How To Bulk Insert Multiple Documents To A MongoDB Collection Using Python

Introduction to insertMany() in PyMongo

If you’re using MongoDB to store data, there will be times when you want to insert multiple documents into a collection at once. It’s easy to accomplish this task with Python when you use the collection.insert_many() method. This useful method is PyMongo’s version of the insertMany() method; both methods can be used to insert more than one document at a time. In this article, we’ll show how to use the PyMongo bulk insert method to index MongoDB documents in Python.

Prerequisites

Before we look at any Python code, it’s important to review the prerequisites for the task. There are a few key system requirements to consider:

  • It’s helpful to have a working knowledge of Python and its syntax. The examples in this article will use containers such as iterators and generators, so you’ll need to be comfortable with these concepts.

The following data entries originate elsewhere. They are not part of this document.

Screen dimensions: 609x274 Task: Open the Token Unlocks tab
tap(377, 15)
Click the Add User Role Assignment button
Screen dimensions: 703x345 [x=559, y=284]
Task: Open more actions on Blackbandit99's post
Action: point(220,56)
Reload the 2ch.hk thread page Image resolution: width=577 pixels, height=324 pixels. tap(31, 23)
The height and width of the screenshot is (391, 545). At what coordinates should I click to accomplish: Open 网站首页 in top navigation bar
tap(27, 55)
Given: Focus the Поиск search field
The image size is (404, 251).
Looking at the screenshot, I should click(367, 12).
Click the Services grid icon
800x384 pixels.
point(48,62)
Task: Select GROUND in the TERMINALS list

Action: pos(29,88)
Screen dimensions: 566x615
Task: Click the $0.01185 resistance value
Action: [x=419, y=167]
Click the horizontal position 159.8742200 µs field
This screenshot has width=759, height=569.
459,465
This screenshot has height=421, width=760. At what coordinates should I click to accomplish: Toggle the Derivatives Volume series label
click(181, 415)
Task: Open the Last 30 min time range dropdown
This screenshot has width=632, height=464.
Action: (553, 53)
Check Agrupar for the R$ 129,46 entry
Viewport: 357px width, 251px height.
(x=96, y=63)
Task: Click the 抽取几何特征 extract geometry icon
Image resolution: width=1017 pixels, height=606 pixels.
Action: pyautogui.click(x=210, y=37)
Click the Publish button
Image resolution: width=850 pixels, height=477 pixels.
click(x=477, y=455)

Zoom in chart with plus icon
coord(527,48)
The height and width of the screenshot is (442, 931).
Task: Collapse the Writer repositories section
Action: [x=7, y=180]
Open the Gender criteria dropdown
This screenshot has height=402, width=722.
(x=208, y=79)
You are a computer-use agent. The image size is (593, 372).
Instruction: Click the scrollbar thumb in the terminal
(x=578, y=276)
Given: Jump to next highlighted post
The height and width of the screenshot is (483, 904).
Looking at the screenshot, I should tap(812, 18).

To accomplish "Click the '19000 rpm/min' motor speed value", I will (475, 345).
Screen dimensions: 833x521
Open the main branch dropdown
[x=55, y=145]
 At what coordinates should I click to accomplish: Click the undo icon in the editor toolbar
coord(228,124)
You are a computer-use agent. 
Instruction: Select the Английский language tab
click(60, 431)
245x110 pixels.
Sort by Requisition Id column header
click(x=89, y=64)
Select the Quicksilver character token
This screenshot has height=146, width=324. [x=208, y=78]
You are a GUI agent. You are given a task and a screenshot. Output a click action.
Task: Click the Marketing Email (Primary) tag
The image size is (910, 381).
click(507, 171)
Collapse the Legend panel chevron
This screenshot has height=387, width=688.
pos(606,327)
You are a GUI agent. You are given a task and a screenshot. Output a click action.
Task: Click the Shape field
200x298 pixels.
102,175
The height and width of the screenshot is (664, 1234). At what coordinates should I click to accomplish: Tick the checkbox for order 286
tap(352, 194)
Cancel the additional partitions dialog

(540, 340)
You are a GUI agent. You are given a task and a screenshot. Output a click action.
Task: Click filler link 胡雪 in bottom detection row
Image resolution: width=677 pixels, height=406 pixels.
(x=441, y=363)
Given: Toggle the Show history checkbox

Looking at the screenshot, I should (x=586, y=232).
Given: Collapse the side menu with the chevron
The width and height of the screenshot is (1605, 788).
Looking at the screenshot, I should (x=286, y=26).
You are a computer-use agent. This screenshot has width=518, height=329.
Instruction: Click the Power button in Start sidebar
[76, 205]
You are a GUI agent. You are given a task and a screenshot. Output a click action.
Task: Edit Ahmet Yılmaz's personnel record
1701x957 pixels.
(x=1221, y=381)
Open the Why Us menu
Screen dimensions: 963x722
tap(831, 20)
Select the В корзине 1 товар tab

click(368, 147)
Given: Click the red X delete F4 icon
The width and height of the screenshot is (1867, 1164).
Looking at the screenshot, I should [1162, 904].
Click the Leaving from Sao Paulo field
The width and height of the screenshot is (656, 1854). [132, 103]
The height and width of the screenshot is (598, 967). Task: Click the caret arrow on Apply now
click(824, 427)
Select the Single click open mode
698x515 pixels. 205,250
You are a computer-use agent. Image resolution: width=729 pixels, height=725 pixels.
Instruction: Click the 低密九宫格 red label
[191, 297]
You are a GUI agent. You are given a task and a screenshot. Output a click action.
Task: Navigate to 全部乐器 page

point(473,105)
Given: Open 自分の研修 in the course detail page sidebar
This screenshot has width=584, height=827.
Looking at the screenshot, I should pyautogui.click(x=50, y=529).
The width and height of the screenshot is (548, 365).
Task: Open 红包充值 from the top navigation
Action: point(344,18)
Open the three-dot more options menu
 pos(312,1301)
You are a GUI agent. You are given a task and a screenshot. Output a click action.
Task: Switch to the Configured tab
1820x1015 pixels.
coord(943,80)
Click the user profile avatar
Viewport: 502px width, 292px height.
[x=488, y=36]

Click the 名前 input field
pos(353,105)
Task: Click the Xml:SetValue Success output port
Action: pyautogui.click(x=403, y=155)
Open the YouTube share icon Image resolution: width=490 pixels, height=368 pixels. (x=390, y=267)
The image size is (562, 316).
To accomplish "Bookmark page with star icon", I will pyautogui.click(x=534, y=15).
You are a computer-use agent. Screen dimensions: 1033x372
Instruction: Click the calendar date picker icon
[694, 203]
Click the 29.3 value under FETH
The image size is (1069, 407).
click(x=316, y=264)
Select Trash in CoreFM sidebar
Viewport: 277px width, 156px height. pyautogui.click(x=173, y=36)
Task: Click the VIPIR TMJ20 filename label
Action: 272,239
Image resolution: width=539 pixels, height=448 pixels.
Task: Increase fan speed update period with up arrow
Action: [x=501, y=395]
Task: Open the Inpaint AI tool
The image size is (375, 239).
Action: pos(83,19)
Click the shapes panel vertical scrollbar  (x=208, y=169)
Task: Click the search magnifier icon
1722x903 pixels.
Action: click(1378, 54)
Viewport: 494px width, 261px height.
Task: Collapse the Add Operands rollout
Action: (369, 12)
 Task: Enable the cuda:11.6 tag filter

  • You’ll need to have Python installed. Python 3 is recommended since Python 2 is now deprecated.

  • You’ll also need to install the PyMongo low-level Python driver for MongoDB using the PIP package manager:

pip3 install pymongo
  • If you haven’t done so already, you’ll need to install the MongoDB server application. You can check to see what version of MongoDB is running by using the mongo --version command in a terminal; you could also enter the Mongo shell in a terminal by typing mongo and pressing Return.

  • You will need to have a MongoDB collection you can use to test your PyMongo API calls. Since you’ll be bulk inserting data, it’s best to stick to a test collection where there are no concerns about possible data loss or corruption.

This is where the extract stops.